* Begin *
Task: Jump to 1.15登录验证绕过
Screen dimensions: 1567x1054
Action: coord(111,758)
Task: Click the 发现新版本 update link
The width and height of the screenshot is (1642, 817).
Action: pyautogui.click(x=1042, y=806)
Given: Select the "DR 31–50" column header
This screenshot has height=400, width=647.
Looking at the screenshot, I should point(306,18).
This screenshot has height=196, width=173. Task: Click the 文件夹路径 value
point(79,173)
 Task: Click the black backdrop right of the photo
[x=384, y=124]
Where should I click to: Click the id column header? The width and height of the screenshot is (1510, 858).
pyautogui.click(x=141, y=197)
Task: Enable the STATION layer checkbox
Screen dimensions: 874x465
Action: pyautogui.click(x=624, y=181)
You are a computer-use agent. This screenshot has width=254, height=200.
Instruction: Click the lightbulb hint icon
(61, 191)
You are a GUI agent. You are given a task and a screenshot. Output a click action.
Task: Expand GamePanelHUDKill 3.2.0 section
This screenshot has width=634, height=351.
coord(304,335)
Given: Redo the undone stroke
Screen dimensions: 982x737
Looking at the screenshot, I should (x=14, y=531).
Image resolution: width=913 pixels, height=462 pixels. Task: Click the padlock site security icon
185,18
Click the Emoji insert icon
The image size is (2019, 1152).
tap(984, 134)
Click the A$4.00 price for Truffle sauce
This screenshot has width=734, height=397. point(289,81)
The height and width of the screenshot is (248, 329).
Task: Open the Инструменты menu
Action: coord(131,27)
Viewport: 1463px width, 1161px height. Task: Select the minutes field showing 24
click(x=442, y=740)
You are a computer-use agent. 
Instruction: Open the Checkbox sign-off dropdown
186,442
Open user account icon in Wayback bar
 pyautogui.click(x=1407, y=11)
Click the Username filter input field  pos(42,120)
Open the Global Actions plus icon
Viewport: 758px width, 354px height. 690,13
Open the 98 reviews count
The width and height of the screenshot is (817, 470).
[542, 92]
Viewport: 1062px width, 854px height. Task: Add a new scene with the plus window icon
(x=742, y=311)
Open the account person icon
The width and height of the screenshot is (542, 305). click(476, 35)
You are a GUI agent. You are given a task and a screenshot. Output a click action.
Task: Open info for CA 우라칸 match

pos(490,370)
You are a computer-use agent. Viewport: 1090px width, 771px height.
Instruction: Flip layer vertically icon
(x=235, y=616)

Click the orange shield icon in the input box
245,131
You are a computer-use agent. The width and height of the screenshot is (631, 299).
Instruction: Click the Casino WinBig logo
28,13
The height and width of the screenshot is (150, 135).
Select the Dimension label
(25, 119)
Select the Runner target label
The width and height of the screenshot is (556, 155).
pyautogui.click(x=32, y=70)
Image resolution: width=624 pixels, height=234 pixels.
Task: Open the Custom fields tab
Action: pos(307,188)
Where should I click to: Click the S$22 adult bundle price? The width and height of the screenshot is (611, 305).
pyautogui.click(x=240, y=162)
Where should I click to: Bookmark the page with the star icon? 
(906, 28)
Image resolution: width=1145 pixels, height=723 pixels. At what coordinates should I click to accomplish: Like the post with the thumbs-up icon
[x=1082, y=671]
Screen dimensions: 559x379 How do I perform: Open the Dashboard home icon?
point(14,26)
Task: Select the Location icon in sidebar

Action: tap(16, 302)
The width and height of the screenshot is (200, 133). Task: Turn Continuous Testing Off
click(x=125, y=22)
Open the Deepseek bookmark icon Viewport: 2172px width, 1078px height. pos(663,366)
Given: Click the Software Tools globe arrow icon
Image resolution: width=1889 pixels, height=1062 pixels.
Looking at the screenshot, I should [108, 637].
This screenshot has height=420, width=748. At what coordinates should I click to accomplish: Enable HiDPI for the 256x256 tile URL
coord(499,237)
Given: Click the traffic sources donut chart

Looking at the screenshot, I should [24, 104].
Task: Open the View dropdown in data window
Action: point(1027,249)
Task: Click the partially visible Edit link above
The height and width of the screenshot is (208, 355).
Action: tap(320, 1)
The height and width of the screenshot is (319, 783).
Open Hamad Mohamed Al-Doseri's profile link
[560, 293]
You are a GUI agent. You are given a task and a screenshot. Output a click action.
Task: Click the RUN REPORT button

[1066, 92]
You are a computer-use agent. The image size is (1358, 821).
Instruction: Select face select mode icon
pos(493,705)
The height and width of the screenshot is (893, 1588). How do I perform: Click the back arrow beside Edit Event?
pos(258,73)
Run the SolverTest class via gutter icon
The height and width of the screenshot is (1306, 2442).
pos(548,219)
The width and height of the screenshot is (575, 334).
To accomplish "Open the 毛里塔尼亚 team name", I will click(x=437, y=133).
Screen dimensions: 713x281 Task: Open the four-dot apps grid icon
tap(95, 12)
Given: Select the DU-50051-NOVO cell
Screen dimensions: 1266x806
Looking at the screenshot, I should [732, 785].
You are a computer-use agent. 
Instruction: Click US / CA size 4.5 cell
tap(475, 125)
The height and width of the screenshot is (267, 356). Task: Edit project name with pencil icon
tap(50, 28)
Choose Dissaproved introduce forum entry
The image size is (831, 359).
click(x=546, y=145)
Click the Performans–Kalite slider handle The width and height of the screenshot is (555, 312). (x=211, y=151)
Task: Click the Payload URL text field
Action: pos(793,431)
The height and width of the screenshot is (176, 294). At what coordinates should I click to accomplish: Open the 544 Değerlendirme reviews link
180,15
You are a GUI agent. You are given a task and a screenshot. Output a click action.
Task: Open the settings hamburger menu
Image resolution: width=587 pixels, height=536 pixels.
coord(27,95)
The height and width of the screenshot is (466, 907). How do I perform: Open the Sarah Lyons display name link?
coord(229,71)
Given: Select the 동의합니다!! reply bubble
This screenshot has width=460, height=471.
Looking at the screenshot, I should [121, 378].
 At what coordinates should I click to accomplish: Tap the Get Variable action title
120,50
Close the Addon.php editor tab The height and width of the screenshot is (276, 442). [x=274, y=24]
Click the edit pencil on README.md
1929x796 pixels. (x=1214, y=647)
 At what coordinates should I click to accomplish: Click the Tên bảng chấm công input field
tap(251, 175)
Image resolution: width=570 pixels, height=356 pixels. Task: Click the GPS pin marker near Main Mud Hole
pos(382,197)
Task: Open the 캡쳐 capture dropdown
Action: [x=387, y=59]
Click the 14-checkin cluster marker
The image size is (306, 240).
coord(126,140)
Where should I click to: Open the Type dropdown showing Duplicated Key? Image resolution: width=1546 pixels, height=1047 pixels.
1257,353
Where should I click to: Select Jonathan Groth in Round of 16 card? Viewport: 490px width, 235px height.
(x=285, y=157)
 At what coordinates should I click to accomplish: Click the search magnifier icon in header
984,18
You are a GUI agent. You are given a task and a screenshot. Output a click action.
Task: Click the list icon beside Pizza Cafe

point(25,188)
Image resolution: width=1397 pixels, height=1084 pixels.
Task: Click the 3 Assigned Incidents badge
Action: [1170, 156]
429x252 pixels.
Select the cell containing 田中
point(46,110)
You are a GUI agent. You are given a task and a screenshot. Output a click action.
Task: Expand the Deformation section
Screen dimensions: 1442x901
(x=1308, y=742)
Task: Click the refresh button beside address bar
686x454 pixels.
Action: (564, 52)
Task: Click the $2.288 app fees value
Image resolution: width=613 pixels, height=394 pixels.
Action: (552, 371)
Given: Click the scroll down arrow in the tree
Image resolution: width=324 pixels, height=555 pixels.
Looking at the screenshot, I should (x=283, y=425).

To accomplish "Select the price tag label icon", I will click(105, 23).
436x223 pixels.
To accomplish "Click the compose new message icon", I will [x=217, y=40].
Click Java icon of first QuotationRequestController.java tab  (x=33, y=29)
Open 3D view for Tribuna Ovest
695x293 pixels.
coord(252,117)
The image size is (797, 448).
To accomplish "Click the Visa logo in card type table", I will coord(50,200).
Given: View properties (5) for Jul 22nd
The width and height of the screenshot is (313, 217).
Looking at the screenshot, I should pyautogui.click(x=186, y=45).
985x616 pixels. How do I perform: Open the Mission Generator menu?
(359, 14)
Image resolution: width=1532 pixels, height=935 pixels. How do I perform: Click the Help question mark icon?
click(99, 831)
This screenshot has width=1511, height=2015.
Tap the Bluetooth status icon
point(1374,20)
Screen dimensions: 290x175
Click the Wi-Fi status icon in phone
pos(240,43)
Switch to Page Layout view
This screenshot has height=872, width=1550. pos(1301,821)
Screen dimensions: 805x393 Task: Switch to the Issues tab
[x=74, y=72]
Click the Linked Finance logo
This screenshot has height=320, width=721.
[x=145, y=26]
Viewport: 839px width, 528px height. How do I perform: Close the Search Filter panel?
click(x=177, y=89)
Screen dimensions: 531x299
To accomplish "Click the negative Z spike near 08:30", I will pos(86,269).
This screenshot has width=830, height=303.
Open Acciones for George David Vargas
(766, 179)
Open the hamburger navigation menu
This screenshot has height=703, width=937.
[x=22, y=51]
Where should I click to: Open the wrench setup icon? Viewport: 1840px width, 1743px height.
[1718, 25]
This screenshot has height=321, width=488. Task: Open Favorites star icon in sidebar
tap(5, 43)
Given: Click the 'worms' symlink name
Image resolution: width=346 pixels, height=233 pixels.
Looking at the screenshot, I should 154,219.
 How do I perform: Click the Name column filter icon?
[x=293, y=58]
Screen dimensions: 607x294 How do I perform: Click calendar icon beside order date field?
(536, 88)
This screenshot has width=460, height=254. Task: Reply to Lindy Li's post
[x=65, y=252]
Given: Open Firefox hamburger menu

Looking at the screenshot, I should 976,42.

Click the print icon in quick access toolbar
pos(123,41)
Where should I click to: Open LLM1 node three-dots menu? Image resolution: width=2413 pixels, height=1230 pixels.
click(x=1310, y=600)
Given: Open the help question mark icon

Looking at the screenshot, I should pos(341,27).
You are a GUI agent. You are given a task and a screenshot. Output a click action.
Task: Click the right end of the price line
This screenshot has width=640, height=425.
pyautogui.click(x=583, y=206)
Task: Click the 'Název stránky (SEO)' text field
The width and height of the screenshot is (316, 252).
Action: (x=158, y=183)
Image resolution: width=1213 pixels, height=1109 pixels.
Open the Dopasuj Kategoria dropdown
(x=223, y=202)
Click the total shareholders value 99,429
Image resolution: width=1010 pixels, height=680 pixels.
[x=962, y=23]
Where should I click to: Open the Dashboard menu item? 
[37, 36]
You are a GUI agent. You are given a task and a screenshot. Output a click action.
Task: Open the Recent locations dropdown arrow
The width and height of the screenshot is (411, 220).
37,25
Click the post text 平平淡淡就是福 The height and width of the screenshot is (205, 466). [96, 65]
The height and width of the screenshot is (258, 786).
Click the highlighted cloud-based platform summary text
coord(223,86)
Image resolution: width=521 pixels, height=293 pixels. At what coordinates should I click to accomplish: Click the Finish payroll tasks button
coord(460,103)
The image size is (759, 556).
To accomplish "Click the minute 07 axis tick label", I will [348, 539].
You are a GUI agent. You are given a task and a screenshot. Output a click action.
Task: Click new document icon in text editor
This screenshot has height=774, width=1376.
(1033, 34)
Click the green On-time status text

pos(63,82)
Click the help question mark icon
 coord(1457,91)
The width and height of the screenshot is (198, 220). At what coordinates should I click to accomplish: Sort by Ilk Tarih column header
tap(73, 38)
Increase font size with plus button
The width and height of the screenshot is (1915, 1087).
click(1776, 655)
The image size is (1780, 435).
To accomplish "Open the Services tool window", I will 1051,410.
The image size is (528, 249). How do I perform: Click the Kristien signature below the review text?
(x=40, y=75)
* End *
Copy the items from the line with "Screen dimensions: 607x294" up to and including the line with "pos(123,41)", reproducing each line without changes.

Screen dimensions: 607x294 How do I perform: Click calendar icon beside order date field?
(536, 88)
This screenshot has width=460, height=254. Task: Reply to Lindy Li's post
[x=65, y=252]
Given: Open Firefox hamburger menu

Looking at the screenshot, I should 976,42.

Click the print icon in quick access toolbar
pos(123,41)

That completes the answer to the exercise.